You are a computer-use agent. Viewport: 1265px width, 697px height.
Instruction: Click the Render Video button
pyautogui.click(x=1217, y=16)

--------

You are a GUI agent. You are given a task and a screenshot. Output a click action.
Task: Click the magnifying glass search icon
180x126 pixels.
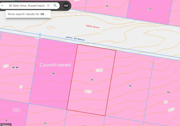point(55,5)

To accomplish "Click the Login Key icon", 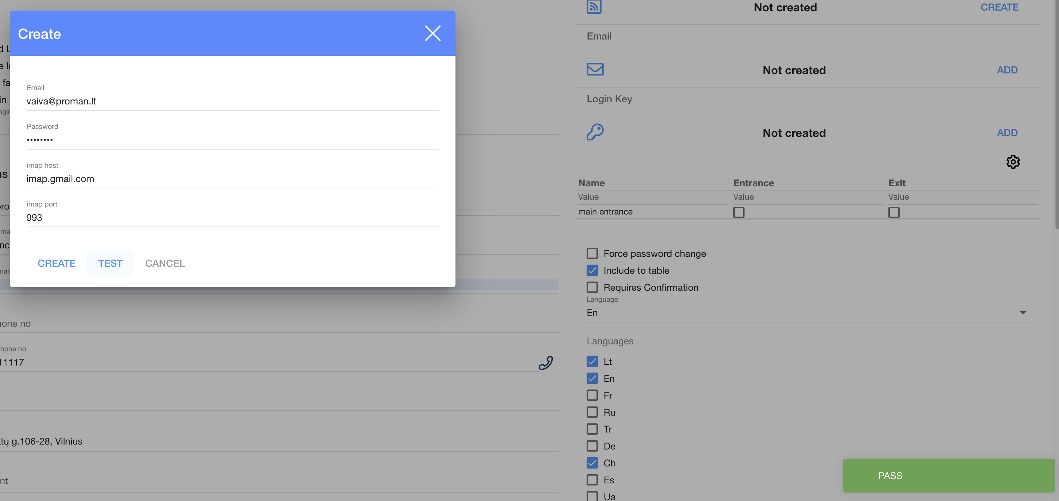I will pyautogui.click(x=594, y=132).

--------

• _Exercise objective_
Duplicate the material starting at the line containing "You are a computer-use" and ending after the line containing "pyautogui.click(x=1217, y=16)", with both of those lines included.

• _Answer to this task_
You are a computer-use agent. Viewport: 1265px width, 697px height.
Instruction: Click the Render Video button
pyautogui.click(x=1217, y=16)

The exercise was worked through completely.